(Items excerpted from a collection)
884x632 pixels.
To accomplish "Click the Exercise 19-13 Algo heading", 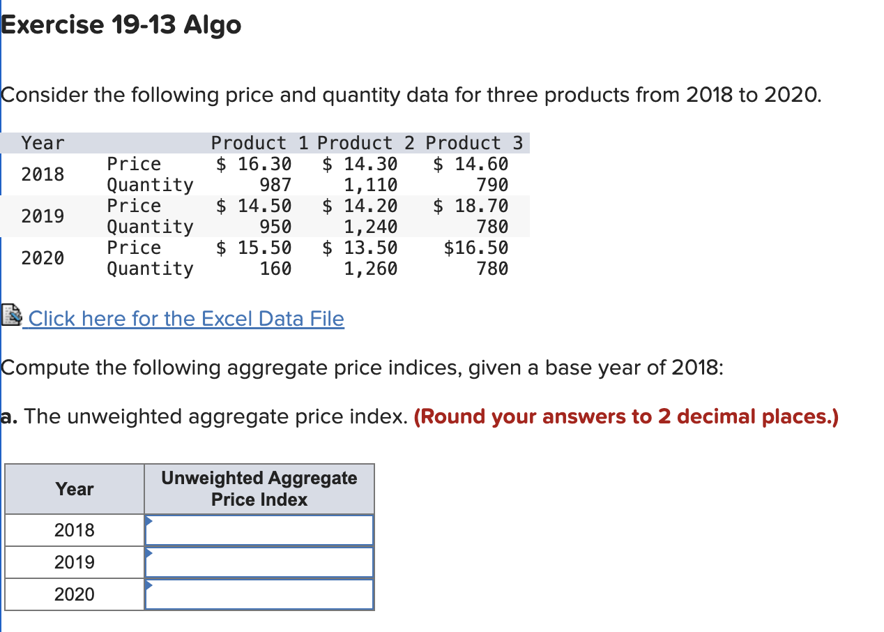I will 121,24.
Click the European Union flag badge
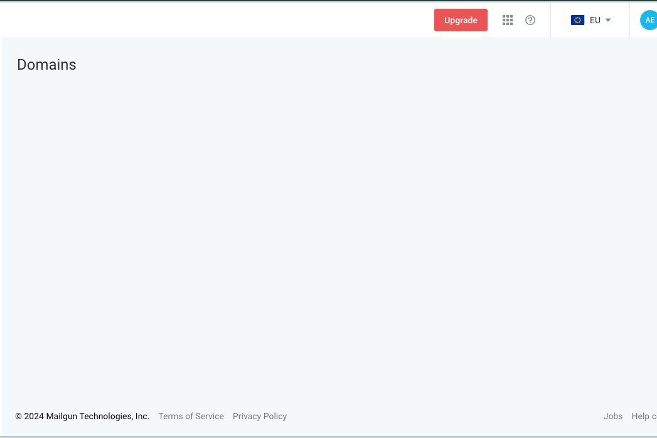Screen dimensions: 657x438 point(578,19)
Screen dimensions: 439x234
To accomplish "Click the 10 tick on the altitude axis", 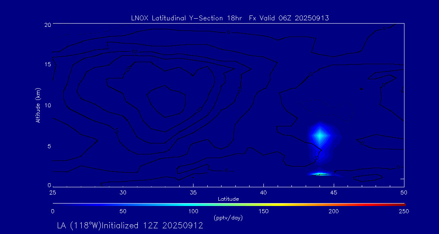I will 47,105.
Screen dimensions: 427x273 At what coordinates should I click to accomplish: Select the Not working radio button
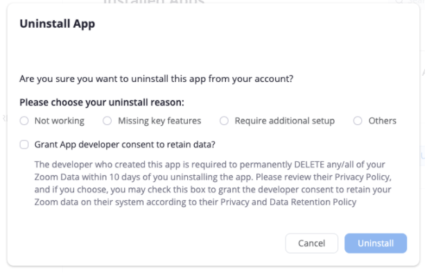coord(24,121)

Required work. Rewrite the items from the line holding "Screen dimensions: 427x273" through the end of the items, inclusive, replacing "radio button" with "option" and keeping everything else the same. Omit the pictures from your answer.

Task response.
Screen dimensions: 427x273 At what coordinates should I click to accomplish: Select the Not working option
coord(24,121)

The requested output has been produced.